## What is expected
In the copy, every record below must appear exactly as given, and no picture may appear.

[Pixel coordinate grounding data]
┌──

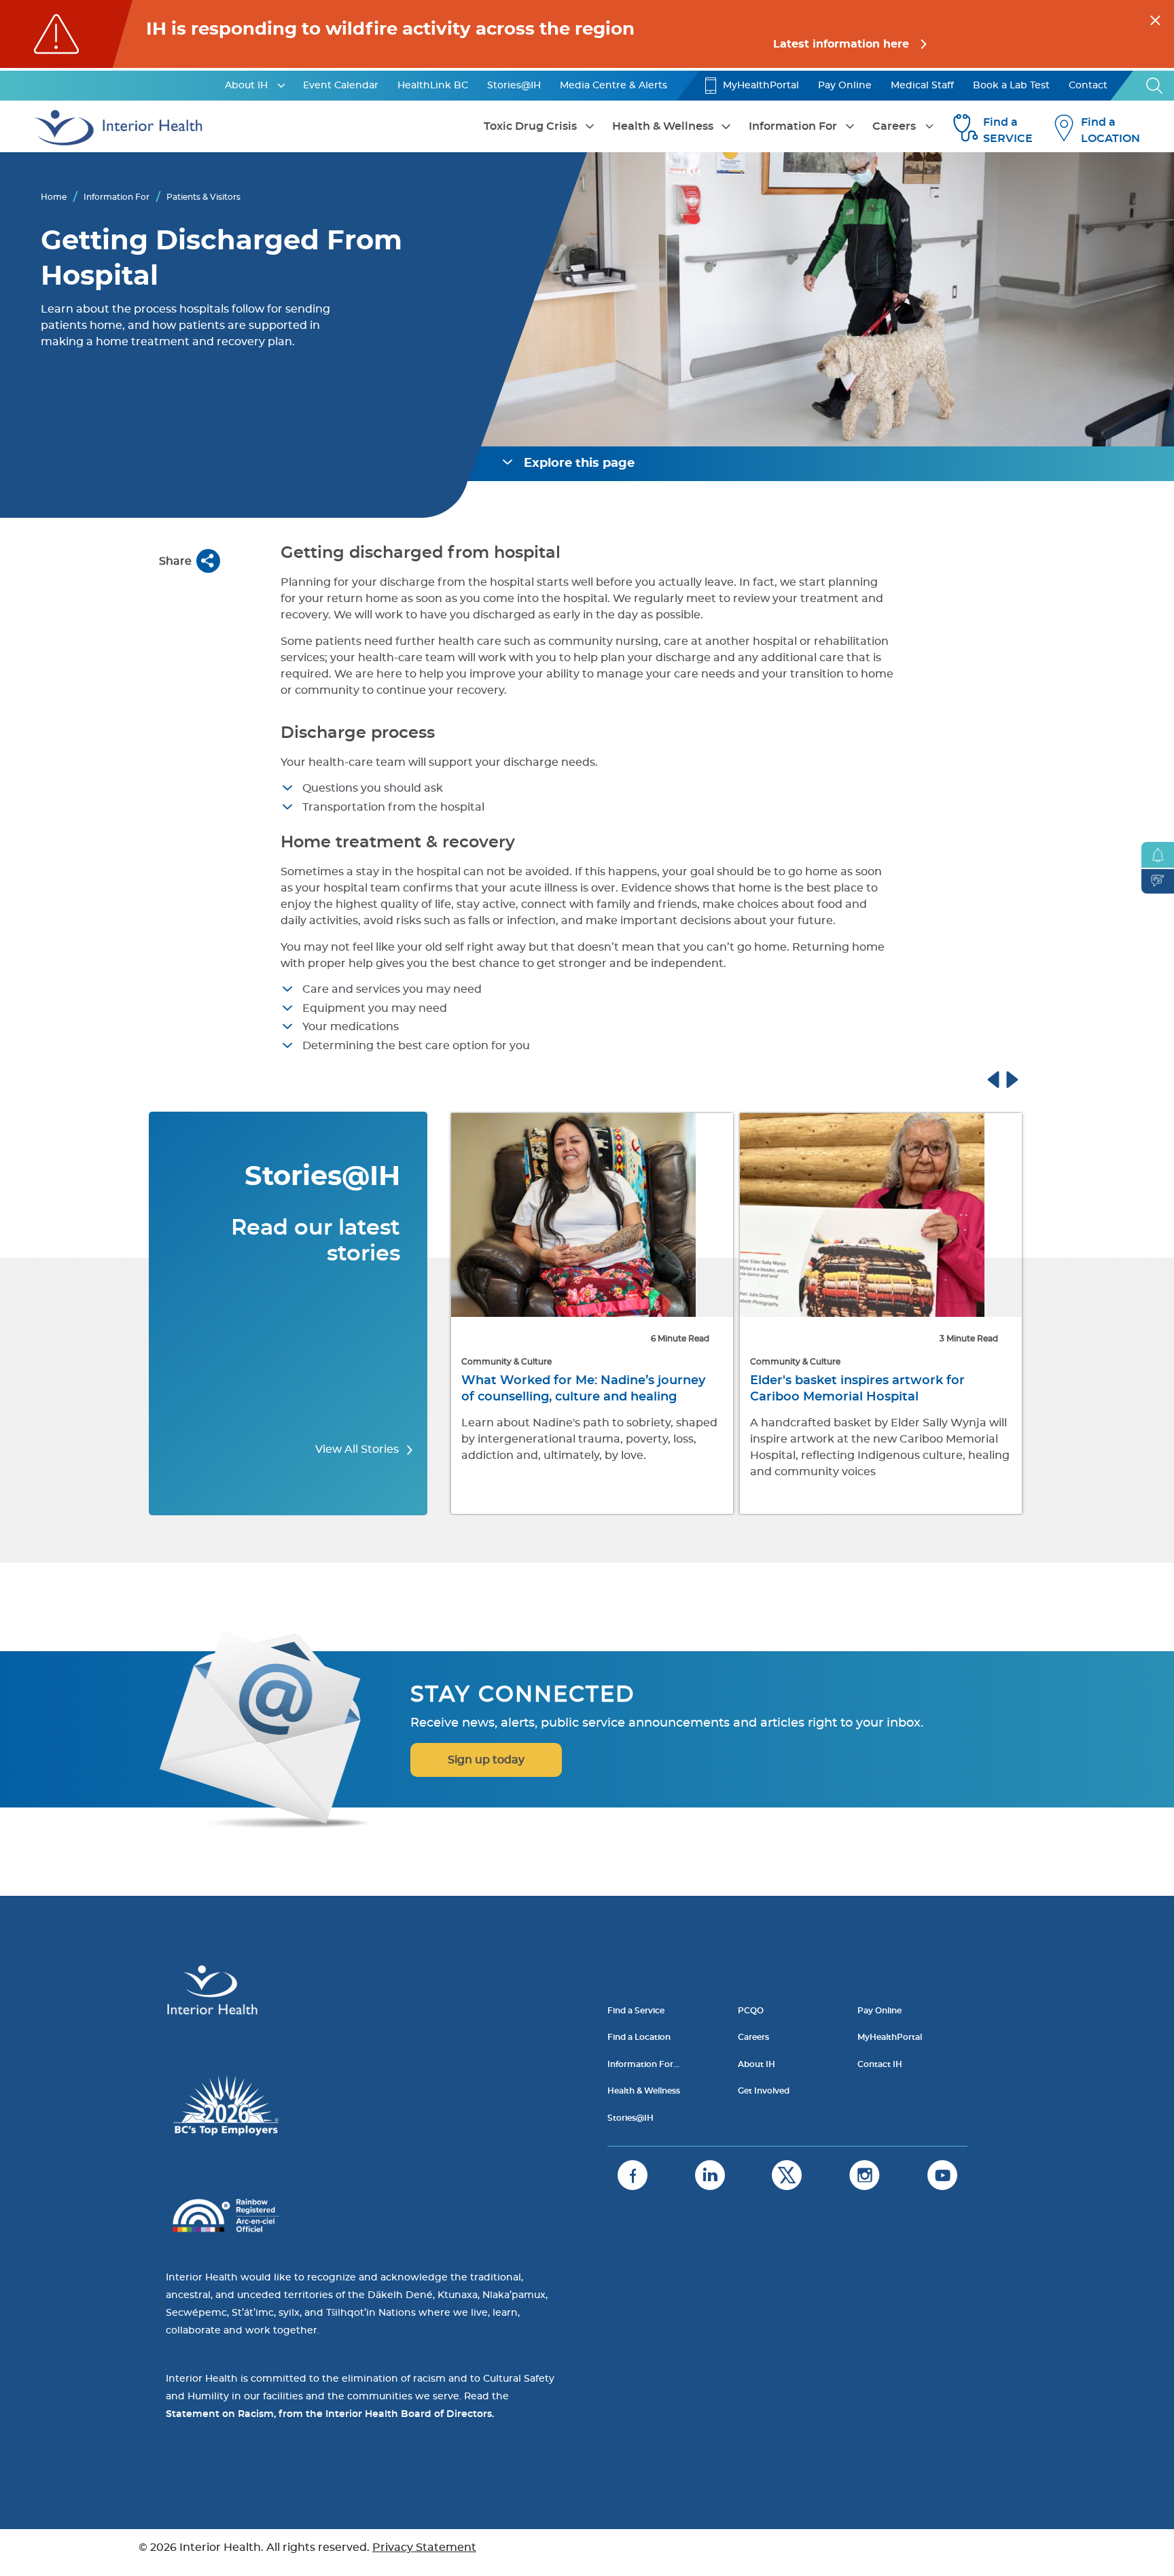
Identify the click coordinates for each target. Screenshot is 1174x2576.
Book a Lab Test (1011, 85)
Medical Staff (922, 85)
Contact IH (879, 2064)
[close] (1155, 18)
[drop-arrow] (281, 85)
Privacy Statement (424, 2547)
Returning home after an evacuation (864, 1381)
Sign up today (486, 1759)
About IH (246, 85)
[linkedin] (710, 2175)
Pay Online (845, 85)
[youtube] (942, 2175)
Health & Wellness (662, 126)
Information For (793, 126)
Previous (1006, 1077)
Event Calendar (340, 85)
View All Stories (358, 1449)
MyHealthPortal (761, 85)
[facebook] (632, 2175)
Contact (1088, 85)
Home (54, 197)
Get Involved (763, 2091)
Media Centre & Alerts (613, 85)
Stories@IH (514, 85)
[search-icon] (1155, 85)
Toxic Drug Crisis (530, 126)
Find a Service (635, 2011)
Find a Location (639, 2037)
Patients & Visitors (203, 197)
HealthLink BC (432, 85)
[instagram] (864, 2175)
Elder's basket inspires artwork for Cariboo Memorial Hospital (568, 1389)
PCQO (751, 2011)
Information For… (643, 2064)
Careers (894, 126)
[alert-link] (587, 34)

└──

## Response to the exercise
Identify the click coordinates for each target. Screenshot is 1174x2576.
Book a Lab Test (1011, 85)
Medical Staff (922, 85)
Contact IH (879, 2064)
[close] (1155, 18)
[drop-arrow] (281, 85)
Privacy Statement (424, 2547)
Returning home after an evacuation (864, 1381)
Sign up today (486, 1759)
About IH (246, 85)
[linkedin] (710, 2175)
Pay Online (845, 85)
[youtube] (942, 2175)
Health & Wellness (662, 126)
Information For (793, 126)
Previous (1006, 1077)
Event Calendar (340, 85)
View All Stories (358, 1449)
MyHealthPortal (761, 85)
[facebook] (632, 2175)
Contact (1088, 85)
Home (54, 197)
Get Involved (763, 2091)
Media Centre & Alerts (613, 85)
Stories@IH (514, 85)
[search-icon] (1155, 85)
Toxic Drug Crisis (530, 126)
Find a Service (635, 2011)
Find a Location (639, 2037)
Patients & Visitors (203, 197)
HealthLink BC (432, 85)
[instagram] (864, 2175)
Elder's basket inspires artwork for Cariboo Memorial Hospital (568, 1389)
PCQO (751, 2011)
Information For… (643, 2064)
Careers (894, 126)
[alert-link] (587, 34)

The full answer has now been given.